Minister’s Column: “Episcopalians Resist”
Today NPR ran a story about the Trump administration and the Episcopal Church. While freezing the refugee resettlement program for the rest of the world, Trump made a special allowance for white South Africans to apply for refugee status, bringing them to the United States on a chartered plane and having government officials welcome them. They asked the Episcopal Church to help settle these people in America, as the church has done for 100,000 refugees in recent decades. And this time, the church said No.
The Trump’s administration’s actions in this matter are clearly racist: black and brown people from around the world, facing real danger in their home countries, are denied entry to the US; meanwhile the only group to be admitted are these white people. In the NPR story, Episcopalian Bishop Sean Rowe explained that his church’s “commitment to racial justice” made them decide they couldn’t participate in this resettlement, which he called “not morally just,” saying that to the Trump administration “some people are more valuable than others.”

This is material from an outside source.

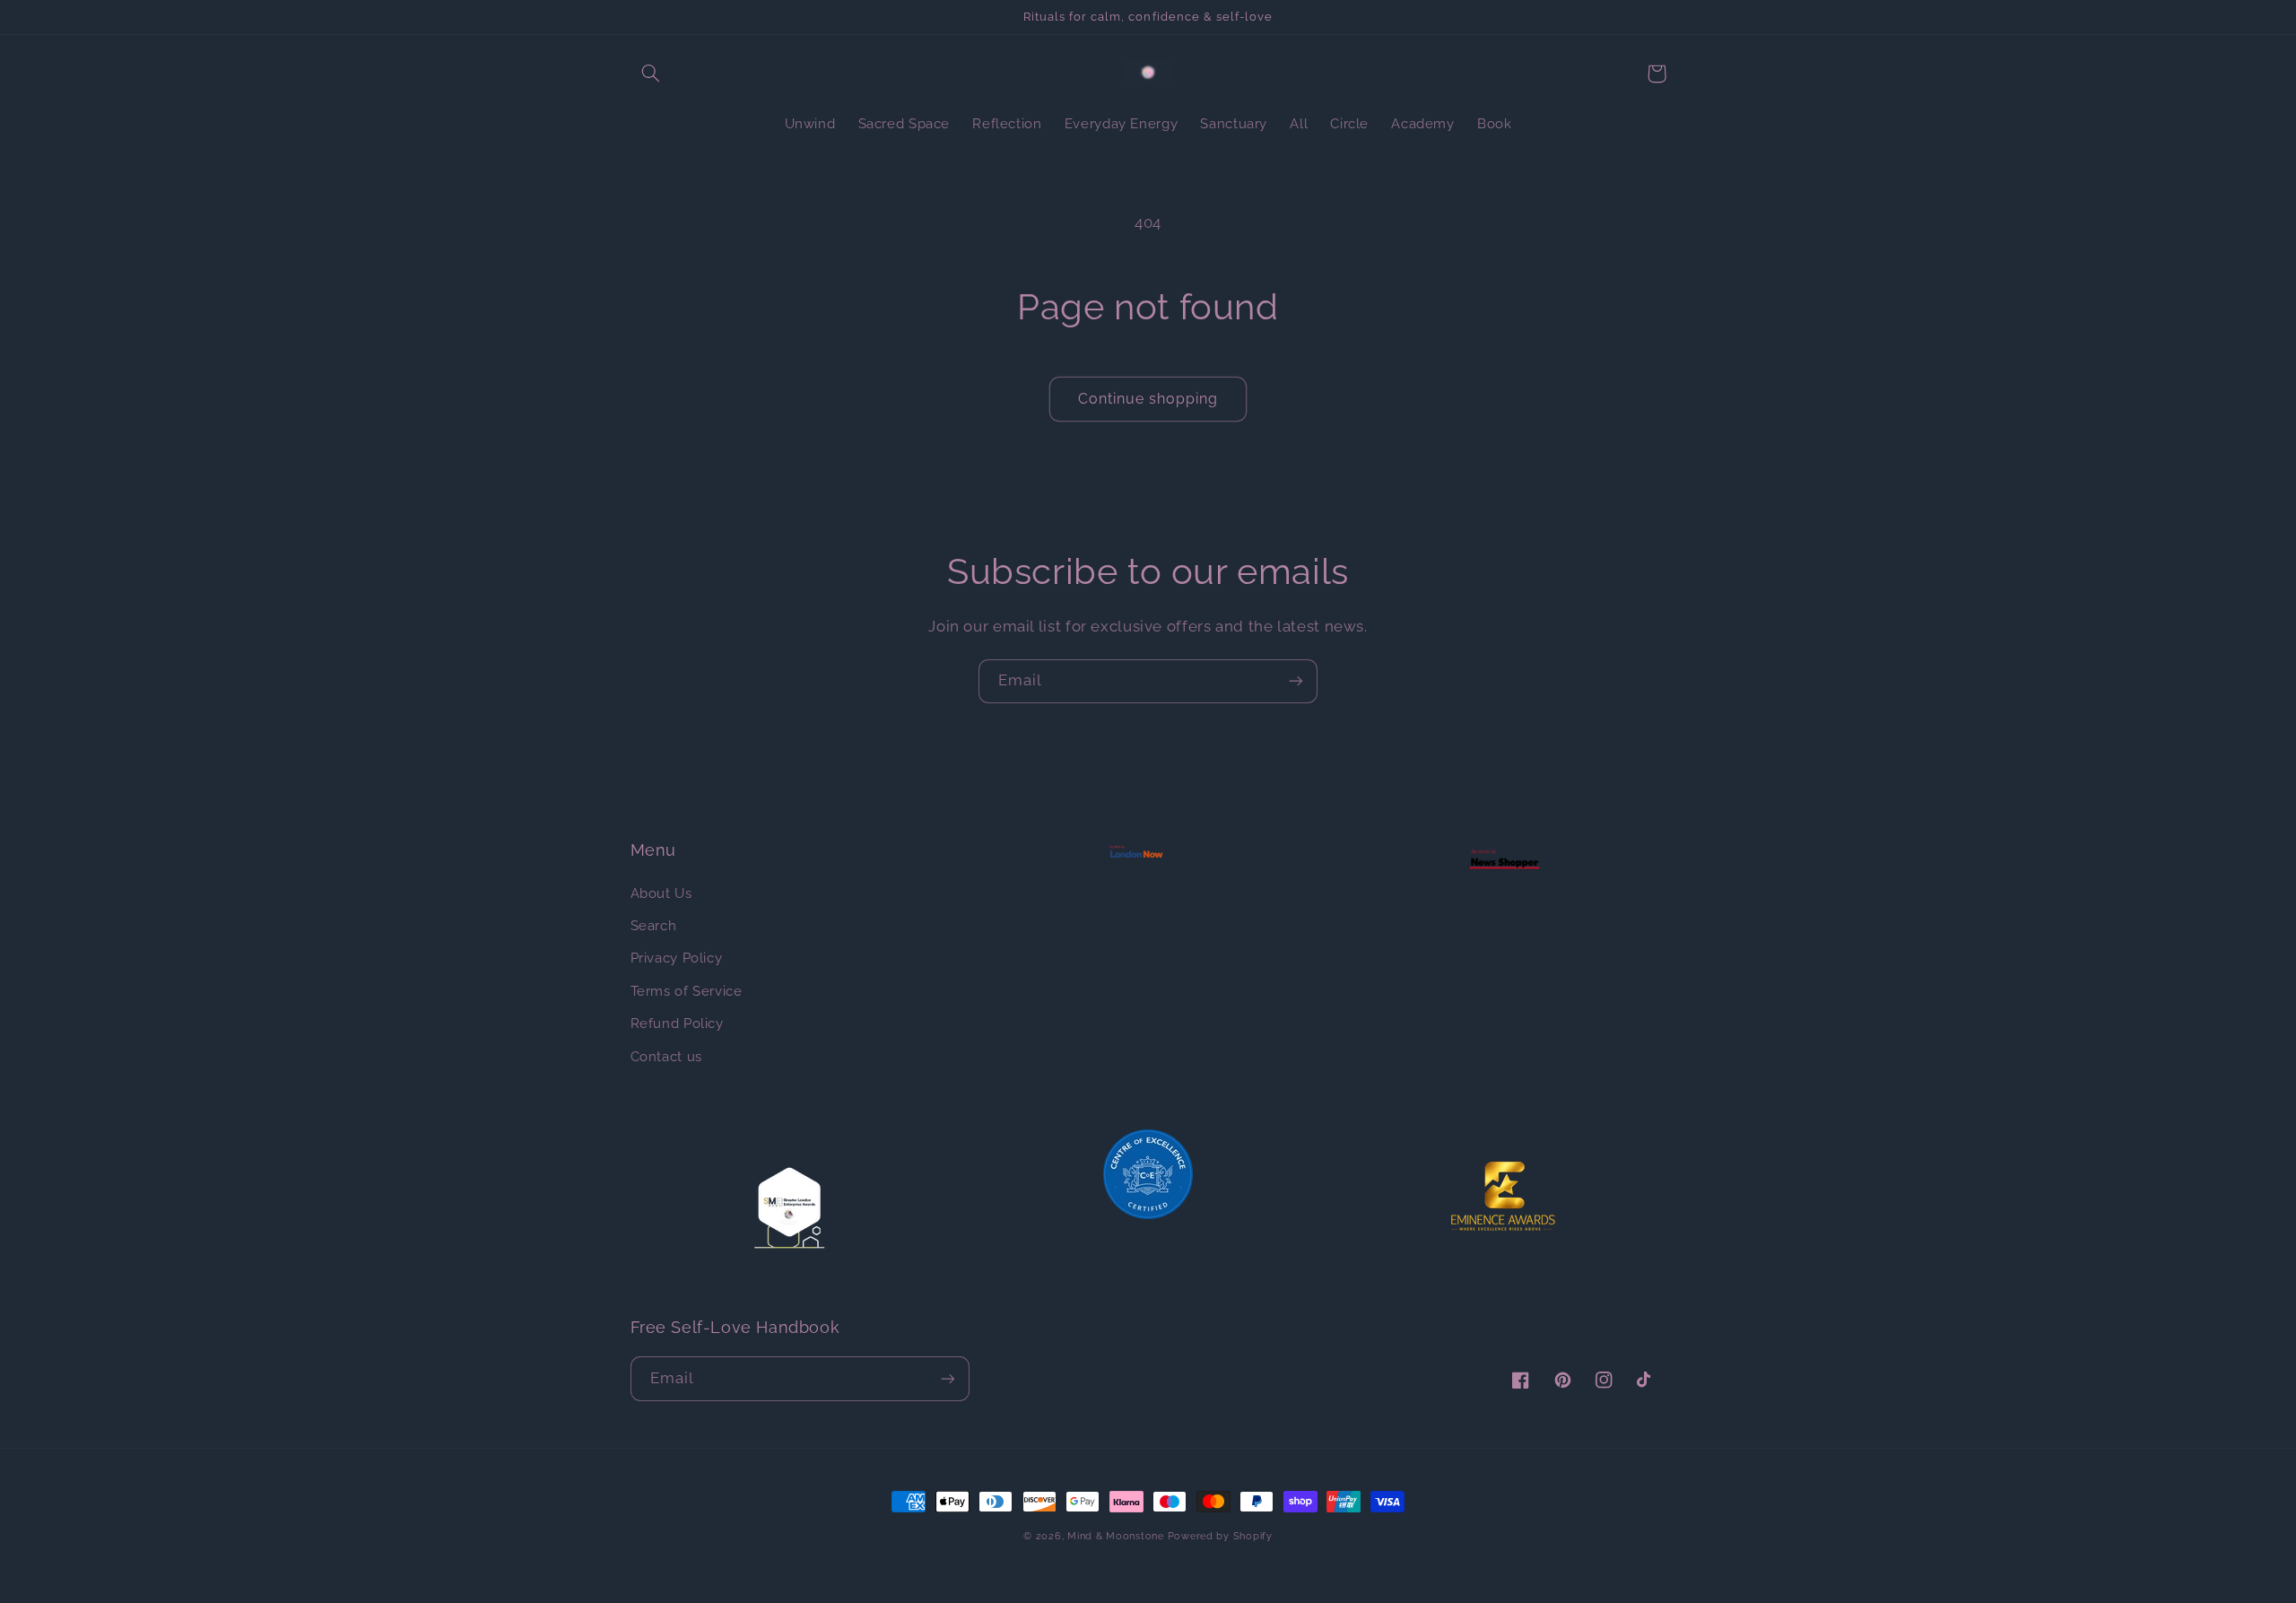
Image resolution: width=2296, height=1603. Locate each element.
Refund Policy (677, 1023)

We continue to live in a world where our elected president is dismantling public services, violating laws, ignoring supreme court rulings, and trampling on people’s rights—while enriching himself through nakedly corrupt self-dealing. Every individual and every institution has to decide how to react to this new reality. I applaud our cousins in faith, the Episcopal Church, for their principled stand in this case. May each of us have the courage to do what we know to be right; and may we gain strength and solidarity from the examples of our fellow citizens—and fellow religious denominations—as we do so.
PRAYER:
May God bless the leaders of the Episcopal Church. May they continue to be strong and courageous in following the moral compass of their faith.
May all people look to their values and have the courage to resist and deny the overreaches of this authoritarian government and its cruel racist policies.
In the name of all people of good conscience, Amen.